Step 2: Configure quantization

bnb_config = BitsAndBytesConfig(
    load_in_4bit=True,
    bnb_4bit_compute_dtype=torch.bfloat16,  # BF16 for stability
    bnb_4bit_quant_type="nf4",  # NormalFloat4 (recommended)
    bnb_4bit_use_double_quant=True  # Nested quantization
)

Step 3: Load and prepare model

from transformers import AutoModelForCausalLM, AutoTokenizer

model = AutoModelForCausalLM.from_pretrained(
    "meta-llama/Llama-2-13b-hf",
    quantization_config=bnb_config,
    device_map="auto"
)

tokenizer = AutoTokenizer.from_pretrained("meta-llama/Llama-2-13b-hf")
tokenizer.pad_token = tokenizer.eos_token

# Enable gradient checkpointing (further memory savings)
model.gradient_checkpointing_enable()
model = prepare_model_for_kbit_training(model, use_gradient_checkpointing=True)

Step 4: Configure LoRA

from peft import LoraConfig

lora_config = LoraConfig(
    r=16,  # LoRA rank (lower = less memory)
    lora_alpha=32,  # Scaling factor
    target_modules="all-linear",  # Apply to all linear layers
    lora_dropout=0.05,
    bias="none",
    task_type="CAUSAL_LM"
)

model = get_peft_model(model, lora_config)

Step 5: Train

training_args = TrainingArguments(
    output_dir="./qlora-13b-results",
    per_device_train_batch_size=4,
    gradient_accumulation_steps=4,  # Effective batch = 16
    warmup_steps=100,
    num_train_epochs=1,
    learning_rate=2e-4,
    bf16=True,
    logging_steps=10,
    save_strategy="steps",
    save_steps=100,
    eval_strategy="steps",
    eval_steps=100,
    optim="paged_adamw_8bit",  # 8-bit optimizer
    max_grad_norm=0.3,
    max_steps=1000
)

trainer = SFTTrainer(
    model=model,
    args=training_args,
    train_dataset=dataset["train"],
    eval_dataset=dataset["test"],
    tokenizer=tokenizer,
    max_seq_length=512
)

trainer.train()

Memory usage: ~18GB on RTX 4090 (24GB)

Workflow 2: Multi-GPU Training (FSDP + QLoRA)
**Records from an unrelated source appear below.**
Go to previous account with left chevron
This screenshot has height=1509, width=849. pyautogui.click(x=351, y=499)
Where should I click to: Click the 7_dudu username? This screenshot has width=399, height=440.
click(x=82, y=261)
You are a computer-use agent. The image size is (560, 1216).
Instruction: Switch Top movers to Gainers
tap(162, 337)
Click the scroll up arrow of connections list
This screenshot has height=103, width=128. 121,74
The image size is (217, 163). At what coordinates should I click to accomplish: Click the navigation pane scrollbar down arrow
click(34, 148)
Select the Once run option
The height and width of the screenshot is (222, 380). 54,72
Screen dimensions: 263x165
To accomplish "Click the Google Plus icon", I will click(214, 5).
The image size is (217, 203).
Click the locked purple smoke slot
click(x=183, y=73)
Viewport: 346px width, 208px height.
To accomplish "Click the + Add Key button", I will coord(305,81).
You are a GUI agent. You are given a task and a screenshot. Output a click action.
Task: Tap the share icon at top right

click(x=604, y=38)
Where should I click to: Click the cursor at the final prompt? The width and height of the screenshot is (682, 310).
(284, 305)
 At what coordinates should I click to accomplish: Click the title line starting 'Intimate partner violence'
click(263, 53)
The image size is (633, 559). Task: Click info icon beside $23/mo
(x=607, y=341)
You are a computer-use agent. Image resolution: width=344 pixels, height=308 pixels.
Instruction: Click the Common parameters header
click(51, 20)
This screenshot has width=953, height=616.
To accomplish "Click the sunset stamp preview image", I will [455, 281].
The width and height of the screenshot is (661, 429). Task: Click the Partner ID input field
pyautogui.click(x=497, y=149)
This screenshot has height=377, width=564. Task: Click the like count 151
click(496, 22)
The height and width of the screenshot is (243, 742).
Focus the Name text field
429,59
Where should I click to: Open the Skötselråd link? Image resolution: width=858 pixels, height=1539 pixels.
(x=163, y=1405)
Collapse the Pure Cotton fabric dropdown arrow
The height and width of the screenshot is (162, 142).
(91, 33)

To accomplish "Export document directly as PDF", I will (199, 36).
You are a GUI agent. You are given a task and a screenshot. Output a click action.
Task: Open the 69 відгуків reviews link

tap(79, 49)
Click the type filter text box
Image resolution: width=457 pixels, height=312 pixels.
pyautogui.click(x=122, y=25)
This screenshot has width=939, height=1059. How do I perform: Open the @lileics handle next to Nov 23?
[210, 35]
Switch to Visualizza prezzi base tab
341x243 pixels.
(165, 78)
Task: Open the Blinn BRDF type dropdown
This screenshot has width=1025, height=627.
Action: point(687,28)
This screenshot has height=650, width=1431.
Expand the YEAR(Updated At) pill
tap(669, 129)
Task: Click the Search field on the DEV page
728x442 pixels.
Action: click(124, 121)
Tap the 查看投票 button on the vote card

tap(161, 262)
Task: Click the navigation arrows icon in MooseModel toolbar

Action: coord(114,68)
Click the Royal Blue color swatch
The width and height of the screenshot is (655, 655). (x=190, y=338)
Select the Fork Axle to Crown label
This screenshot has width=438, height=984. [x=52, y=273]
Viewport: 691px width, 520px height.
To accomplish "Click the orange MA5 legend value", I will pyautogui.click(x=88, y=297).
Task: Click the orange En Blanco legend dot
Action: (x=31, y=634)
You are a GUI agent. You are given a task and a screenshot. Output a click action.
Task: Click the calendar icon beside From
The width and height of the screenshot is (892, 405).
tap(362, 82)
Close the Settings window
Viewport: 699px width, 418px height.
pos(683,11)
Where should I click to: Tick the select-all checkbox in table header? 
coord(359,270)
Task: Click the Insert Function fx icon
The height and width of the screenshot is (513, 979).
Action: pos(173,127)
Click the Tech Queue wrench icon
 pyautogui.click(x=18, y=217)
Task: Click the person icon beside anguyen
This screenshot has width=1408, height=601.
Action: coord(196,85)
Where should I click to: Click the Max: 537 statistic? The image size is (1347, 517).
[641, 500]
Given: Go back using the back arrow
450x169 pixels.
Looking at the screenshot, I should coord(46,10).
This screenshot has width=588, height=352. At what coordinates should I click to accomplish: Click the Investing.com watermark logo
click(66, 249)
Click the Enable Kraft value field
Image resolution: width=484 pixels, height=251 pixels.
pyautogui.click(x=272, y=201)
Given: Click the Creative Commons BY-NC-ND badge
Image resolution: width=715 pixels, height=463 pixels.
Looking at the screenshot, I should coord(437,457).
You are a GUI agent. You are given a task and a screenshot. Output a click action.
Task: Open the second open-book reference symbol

Train Llama 2 70B on 8×A100 (80GB each).

Step 1: Configure FSDP-compatible quantization

bnb_config = BitsAndBytesConfig(
    load_in_4bit=True,
    bnb_4bit_compute_dtype=torch.bfloat16,
    bnb_4bit_quant_type="nf4",
    bnb_4bit_use_double_quant=True,
    bnb_4bit_quant_storage=torch.bfloat16  # CRITICAL for FSDP!
)

Important: bnb_4bit_quant_storage=torch.bfloat16 ensures 4-bit layers are wrapped identically to regular layers for FSDP sharding.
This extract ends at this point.